Task to carry out —
A word-for-word transcript of the closing lines is required: from the one with "Screen dimensions: 514x399" through the final line of the data.

________

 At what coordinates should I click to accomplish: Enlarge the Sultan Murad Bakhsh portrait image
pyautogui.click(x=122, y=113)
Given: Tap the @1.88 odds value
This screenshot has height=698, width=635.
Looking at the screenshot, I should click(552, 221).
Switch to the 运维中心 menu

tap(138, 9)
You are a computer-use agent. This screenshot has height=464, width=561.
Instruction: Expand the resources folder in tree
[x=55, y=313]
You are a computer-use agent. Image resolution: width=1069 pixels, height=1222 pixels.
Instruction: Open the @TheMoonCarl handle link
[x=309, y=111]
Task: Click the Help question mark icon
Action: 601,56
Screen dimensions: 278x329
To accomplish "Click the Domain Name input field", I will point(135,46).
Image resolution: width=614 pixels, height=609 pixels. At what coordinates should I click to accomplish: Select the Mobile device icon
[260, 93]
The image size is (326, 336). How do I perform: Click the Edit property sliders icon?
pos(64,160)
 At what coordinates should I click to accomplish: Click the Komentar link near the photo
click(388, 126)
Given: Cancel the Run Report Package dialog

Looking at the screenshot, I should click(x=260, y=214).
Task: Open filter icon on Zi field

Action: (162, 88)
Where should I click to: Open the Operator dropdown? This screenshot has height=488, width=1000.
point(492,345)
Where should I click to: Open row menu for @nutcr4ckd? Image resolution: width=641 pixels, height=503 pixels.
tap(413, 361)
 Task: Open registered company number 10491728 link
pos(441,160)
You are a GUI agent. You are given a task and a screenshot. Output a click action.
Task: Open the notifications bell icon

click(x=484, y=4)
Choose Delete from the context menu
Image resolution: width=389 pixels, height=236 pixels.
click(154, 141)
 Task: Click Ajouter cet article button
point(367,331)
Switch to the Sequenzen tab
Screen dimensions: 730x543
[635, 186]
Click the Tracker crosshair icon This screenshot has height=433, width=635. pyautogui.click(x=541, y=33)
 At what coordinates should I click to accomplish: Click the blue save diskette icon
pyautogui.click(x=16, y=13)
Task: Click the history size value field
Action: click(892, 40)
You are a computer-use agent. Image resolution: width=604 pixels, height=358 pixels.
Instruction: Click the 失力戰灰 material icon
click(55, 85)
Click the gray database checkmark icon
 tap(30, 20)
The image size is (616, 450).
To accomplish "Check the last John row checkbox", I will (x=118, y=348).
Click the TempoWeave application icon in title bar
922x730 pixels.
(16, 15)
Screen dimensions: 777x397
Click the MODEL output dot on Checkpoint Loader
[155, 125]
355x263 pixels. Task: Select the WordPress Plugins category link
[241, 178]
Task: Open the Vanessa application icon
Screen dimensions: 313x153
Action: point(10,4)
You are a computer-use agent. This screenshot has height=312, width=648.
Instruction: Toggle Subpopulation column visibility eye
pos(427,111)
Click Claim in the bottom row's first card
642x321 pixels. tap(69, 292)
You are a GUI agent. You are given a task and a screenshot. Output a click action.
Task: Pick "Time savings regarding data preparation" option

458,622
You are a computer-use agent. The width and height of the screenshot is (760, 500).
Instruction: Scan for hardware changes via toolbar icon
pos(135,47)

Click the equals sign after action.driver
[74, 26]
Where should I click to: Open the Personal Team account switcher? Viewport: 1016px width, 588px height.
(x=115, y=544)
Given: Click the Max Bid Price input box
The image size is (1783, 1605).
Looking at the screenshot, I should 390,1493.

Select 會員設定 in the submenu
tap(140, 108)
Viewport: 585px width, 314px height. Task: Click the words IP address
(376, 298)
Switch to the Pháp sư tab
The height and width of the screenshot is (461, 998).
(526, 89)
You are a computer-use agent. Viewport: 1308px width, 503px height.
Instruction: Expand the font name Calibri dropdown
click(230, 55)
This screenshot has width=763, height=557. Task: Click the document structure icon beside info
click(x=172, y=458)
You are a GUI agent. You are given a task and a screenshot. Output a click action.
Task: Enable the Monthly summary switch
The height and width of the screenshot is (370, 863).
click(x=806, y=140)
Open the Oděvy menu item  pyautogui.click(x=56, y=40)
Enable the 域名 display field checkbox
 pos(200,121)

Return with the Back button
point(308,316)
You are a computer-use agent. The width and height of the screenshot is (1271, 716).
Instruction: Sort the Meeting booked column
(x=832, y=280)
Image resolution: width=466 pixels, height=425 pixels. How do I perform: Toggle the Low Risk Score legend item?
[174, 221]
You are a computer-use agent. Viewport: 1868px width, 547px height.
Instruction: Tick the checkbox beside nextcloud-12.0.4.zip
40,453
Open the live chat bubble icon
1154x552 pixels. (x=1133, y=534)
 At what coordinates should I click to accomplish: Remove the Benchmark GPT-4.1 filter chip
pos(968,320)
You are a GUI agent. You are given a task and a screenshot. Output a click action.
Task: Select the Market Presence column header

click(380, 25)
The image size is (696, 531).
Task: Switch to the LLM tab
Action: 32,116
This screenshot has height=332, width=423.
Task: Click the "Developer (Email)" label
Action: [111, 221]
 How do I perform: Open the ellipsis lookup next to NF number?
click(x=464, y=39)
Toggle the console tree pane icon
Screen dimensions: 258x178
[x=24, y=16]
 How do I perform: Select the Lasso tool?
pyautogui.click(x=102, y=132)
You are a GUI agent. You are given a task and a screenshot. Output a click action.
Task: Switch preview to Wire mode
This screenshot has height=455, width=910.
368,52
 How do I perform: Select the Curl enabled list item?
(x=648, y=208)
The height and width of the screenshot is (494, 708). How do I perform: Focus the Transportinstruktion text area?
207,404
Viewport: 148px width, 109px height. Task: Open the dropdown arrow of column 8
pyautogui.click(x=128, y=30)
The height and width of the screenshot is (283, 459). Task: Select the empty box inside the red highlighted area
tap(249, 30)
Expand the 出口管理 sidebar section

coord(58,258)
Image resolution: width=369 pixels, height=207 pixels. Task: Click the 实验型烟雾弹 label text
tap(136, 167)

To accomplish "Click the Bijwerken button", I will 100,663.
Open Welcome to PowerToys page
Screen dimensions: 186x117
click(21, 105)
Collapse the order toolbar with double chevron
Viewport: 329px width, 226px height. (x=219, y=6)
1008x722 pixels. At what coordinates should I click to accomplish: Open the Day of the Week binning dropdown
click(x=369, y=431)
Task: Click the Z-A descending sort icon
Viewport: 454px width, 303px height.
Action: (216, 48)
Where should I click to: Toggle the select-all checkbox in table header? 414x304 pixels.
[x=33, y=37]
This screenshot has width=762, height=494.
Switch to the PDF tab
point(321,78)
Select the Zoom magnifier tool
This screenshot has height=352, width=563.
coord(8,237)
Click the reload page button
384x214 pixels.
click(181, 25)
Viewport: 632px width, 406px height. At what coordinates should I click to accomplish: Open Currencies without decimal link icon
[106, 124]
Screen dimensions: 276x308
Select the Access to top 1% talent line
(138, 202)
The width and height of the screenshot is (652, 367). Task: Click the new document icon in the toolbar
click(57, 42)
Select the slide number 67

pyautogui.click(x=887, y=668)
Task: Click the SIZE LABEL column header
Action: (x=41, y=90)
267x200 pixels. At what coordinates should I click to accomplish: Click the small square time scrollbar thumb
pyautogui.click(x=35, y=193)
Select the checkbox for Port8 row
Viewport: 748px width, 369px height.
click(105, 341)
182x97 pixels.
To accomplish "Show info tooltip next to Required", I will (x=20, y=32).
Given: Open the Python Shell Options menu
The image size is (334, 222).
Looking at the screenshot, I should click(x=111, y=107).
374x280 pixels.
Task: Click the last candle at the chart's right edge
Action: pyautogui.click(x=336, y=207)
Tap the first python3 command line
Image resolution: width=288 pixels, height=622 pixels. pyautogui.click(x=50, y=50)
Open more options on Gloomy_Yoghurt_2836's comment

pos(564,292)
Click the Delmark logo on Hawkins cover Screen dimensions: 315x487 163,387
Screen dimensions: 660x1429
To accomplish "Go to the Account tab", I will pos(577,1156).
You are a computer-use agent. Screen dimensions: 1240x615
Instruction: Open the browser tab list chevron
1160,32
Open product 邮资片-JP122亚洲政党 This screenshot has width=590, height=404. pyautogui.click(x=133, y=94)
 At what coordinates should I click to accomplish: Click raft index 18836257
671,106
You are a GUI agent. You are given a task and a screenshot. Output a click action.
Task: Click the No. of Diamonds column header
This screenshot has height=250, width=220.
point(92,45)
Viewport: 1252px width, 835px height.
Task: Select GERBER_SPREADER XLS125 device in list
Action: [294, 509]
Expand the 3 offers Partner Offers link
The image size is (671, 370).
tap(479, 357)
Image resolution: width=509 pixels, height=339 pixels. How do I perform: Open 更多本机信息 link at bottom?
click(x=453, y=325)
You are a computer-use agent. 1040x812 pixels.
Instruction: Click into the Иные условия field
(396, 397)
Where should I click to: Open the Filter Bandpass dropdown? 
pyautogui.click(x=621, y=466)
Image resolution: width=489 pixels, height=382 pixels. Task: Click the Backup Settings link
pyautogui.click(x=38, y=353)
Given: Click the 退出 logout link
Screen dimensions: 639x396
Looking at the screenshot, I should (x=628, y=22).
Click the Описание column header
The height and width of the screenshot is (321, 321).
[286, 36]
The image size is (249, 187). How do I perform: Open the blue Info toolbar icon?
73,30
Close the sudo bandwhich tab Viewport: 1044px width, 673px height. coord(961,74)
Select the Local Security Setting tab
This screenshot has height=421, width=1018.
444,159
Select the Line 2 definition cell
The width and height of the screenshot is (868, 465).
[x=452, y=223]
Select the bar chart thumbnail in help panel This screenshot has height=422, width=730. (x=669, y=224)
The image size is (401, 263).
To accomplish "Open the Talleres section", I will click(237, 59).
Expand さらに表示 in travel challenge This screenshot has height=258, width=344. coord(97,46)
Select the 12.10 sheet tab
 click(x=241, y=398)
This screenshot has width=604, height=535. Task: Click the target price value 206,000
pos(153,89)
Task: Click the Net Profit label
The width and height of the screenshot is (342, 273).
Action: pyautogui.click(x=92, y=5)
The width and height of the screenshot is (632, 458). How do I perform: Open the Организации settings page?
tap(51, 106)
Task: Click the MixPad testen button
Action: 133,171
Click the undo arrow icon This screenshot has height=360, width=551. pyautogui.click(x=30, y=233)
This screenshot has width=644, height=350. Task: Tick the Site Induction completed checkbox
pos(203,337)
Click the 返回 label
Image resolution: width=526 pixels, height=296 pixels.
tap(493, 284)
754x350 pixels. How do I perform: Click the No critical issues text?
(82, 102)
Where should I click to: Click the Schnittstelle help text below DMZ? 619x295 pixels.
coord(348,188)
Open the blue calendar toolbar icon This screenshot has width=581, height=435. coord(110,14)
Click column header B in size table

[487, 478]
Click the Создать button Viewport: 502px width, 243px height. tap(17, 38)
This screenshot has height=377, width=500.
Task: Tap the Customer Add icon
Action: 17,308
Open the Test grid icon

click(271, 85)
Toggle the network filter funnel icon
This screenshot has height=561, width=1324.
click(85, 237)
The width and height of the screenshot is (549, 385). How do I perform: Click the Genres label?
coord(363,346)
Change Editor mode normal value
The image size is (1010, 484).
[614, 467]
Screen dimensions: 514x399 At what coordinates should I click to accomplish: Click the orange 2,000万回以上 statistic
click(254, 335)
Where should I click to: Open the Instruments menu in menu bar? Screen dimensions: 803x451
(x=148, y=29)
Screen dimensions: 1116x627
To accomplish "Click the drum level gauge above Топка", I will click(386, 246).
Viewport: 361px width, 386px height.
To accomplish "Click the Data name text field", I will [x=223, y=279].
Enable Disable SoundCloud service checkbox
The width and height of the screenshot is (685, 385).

________

Response —
Screen dimensions: 514x399 At what coordinates should I click to accomplish: Click the orange 2,000万回以上 statistic
click(254, 335)
Where should I click to: Open the Instruments menu in menu bar? Screen dimensions: 803x451
(x=148, y=29)
Screen dimensions: 1116x627
To accomplish "Click the drum level gauge above Топка", I will click(386, 246).
Viewport: 361px width, 386px height.
To accomplish "Click the Data name text field", I will [x=223, y=279].
Enable Disable SoundCloud service checkbox
The width and height of the screenshot is (685, 385).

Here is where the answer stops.